Bayes' Theorem: Updating Beliefs with Evidence

Bayes' Theorem: Updating Beliefs with Evidence
Bayes' Theorem: Updating Beliefs with Evidence | Ideasthesia

In 1763, Richard Price published a paper by his deceased friend Thomas Bayes. It contained a theorem that would take two centuries to appreciate.

Today, Bayes' theorem is everywhere. Spam filters. Medical diagnosis. Machine learning. Climate models. Legal reasoning. It's the mathematical rule for updating beliefs with evidence.

And it's surprisingly simple.


The Formula

Bayes' theorem:

P(H | E) = P(E | H) × P(H) / P(E)

Where:

  • H is a hypothesis
  • E is evidence
  • P(H) is the prior probability (what you believed before evidence)
  • P(E | H) is the likelihood (how probable the evidence is if H is true)
  • P(E) is the total probability of the evidence
  • P(H | E) is the posterior probability (what you believe after evidence)

The theorem tells you how to update from prior to posterior when you observe evidence.


An Expanded Form

Often useful:

P(H | E) = P(E | H) × P(H) / [P(E | H) × P(H) + P(E | not H) × P(not H)]

The denominator expands P(E) using the law of total probability. This form makes all the pieces explicit.


The Intuition

Bayes' theorem is about reversing conditional probabilities.

We often know P(E | H)—how likely evidence is given a hypothesis. But we want P(H | E)—how likely the hypothesis is given the evidence.

Example: Medical testing.

We know: P(positive test | disease) = 0.99 (sensitivity) We want: P(disease | positive test)

These are very different! Bayes' theorem connects them.

Example: Crime investigation.

We know: P(DNA match | guilty) ≈ 1 We want: P(guilty | DNA match)

The theorem tells us the second depends critically on P(guilty) before the DNA evidence—the prior.


A Worked Example

A disease affects 1% of the population.
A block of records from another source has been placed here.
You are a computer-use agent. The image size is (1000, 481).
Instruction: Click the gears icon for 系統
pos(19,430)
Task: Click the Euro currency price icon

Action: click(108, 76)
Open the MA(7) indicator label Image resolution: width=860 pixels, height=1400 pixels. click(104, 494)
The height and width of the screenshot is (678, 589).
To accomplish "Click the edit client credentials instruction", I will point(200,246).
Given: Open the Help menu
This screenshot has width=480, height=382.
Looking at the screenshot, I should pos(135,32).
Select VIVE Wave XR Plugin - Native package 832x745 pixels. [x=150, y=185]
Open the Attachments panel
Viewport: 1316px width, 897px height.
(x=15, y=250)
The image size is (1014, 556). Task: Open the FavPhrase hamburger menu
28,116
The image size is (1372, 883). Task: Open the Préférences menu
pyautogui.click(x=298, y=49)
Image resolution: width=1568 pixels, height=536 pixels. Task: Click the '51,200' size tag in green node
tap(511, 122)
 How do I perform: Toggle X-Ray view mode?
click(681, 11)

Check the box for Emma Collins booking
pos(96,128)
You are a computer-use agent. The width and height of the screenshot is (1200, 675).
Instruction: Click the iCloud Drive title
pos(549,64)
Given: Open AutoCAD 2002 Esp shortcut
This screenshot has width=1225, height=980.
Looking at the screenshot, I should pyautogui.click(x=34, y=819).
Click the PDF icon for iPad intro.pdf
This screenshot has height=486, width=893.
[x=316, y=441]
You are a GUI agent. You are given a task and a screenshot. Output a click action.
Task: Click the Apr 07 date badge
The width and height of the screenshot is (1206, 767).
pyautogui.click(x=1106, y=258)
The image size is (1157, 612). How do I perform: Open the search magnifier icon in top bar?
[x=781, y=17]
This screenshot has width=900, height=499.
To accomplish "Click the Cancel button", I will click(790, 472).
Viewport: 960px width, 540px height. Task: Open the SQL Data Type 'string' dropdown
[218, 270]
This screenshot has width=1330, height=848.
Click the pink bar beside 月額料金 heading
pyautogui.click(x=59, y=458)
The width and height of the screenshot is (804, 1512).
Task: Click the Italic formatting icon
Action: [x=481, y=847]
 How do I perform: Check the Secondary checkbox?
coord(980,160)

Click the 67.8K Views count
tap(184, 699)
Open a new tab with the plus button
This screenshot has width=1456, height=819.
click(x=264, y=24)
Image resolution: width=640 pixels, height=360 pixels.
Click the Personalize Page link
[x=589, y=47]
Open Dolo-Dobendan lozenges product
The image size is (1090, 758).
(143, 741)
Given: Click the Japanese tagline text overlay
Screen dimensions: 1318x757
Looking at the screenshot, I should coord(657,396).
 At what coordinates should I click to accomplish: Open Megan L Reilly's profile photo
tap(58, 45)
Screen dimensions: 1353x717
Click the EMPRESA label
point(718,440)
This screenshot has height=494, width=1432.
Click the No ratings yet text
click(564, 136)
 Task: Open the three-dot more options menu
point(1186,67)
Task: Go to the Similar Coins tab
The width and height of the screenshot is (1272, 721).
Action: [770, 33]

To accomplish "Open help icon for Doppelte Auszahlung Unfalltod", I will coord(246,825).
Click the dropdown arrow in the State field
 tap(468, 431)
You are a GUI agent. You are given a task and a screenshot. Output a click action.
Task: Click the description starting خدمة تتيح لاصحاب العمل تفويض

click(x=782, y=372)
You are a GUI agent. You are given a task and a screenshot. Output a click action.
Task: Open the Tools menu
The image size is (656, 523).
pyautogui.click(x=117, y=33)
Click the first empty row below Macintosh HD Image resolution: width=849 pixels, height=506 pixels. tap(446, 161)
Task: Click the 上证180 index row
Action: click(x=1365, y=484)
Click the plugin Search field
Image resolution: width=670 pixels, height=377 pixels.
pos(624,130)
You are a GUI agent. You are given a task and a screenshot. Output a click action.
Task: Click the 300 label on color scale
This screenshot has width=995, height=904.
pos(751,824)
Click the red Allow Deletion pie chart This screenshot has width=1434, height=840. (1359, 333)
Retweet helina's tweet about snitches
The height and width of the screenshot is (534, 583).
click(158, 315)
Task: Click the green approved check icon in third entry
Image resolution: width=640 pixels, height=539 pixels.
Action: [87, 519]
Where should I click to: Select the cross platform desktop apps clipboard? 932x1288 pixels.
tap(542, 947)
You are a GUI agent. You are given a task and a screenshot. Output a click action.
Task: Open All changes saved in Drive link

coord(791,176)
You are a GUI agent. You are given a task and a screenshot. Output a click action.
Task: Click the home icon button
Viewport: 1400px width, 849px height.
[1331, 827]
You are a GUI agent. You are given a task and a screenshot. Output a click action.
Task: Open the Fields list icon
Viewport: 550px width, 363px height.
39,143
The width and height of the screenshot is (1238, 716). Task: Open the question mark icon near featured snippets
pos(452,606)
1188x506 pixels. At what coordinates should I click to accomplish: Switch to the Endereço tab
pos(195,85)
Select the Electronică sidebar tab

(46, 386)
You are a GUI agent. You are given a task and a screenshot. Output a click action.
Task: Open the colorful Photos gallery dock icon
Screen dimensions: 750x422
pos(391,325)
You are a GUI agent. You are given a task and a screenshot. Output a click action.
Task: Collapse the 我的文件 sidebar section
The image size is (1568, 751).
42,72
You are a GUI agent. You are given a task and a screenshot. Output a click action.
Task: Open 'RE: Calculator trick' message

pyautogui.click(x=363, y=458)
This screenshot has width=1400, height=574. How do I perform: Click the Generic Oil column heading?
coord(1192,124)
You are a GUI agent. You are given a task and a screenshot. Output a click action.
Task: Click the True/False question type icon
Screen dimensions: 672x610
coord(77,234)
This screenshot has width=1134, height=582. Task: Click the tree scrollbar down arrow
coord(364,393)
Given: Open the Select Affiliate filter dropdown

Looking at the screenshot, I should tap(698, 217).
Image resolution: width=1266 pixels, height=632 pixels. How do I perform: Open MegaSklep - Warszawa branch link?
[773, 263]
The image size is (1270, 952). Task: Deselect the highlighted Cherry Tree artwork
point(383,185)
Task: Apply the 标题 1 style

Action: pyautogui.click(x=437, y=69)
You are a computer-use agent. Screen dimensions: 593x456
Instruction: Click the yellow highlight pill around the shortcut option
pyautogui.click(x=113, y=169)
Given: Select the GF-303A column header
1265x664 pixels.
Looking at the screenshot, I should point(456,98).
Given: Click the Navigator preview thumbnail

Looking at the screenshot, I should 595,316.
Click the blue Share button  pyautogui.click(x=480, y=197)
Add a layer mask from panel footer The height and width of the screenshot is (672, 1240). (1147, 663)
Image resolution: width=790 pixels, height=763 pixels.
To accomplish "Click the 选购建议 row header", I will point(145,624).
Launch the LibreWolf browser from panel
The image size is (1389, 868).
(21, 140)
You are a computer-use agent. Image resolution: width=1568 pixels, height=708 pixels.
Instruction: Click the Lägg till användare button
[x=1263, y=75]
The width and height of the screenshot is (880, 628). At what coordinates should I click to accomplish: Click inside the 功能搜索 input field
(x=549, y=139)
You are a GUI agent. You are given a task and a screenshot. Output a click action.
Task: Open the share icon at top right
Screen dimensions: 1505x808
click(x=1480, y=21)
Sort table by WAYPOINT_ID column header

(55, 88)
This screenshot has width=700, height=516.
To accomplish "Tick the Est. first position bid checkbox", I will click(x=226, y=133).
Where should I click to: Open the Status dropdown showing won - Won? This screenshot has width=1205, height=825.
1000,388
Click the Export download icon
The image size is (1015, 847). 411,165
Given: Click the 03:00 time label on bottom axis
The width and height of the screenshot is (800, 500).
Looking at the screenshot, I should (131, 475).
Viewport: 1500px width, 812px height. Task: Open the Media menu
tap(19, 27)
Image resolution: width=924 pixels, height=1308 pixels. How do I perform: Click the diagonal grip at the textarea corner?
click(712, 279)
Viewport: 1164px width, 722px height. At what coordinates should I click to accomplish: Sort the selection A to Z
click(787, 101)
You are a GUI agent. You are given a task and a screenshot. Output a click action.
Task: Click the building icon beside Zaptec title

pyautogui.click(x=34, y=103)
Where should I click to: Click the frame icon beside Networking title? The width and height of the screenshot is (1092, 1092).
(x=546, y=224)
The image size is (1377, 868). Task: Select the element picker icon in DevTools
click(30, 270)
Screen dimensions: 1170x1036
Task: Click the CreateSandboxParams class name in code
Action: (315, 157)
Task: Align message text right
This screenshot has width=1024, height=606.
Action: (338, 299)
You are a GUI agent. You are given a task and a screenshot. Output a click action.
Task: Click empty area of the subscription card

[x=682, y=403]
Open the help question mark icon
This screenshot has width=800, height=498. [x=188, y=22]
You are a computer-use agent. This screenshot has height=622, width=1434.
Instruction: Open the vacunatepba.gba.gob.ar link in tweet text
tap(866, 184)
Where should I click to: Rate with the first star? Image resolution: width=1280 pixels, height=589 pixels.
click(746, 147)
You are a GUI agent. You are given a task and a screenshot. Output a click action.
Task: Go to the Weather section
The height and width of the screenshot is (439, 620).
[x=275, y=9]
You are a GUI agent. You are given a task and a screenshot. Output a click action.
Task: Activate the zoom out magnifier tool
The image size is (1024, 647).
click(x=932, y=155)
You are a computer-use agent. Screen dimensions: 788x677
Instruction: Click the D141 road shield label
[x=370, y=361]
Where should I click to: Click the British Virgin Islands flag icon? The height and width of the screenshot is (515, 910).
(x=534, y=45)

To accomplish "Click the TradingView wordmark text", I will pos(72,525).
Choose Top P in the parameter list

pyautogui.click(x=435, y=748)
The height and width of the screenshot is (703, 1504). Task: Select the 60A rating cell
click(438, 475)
A test has 90% sensitivity (true positive rate) and 90% specificity (true negative rate).

You test positive. What's the probability you have the disease?

Setting up:

  • P(D) = 0.01 (prior: disease prevalence)
  • P(not D) = 0.99
  • P(+ | D) = 0.90 (sensitivity)
  • P(+ | not D) = 0.10 (false positive rate = 1 - specificity)

Applying Bayes:

P(D | +) = P(+ | D) × P(D) / [P(+ | D) × P(D) + P(+ | not D) × P(not D)]

= (0.90 × 0.01) / (0.90 × 0.01 + 0.10 × 0.99)

= 0.009 / (0.009 + 0.099)

= 0.009 / 0.108

≈ 0.083 or 8.3%

A positive test only gives 8% probability of disease!

Why so low? Because the disease is rare. Most people testing positive don't have it—they're false positives from the large healthy population.


The Role of Priors

The prior P(H) is crucial. It's your belief before seeing evidence.

Same evidence, different priors:

If disease prevalence were 10% instead of 1%:

  • P(D | +) jumps to about 50%

If prevalence were 50%:

  • P(D | +) becomes about 90%

The rarer something is, the harder it is to confirm even with good tests.

Where do priors come from?

  • Previous data (base rates in the population)
  • Expert knowledge
  • Other evidence
  • Sometimes, reasonable assumptions when nothing else is available

Priors aren't arbitrary—they encode what you knew before this particular piece of evidence.


Sequential Updating

Evidence comes in sequence. Bayes' theorem handles this naturally.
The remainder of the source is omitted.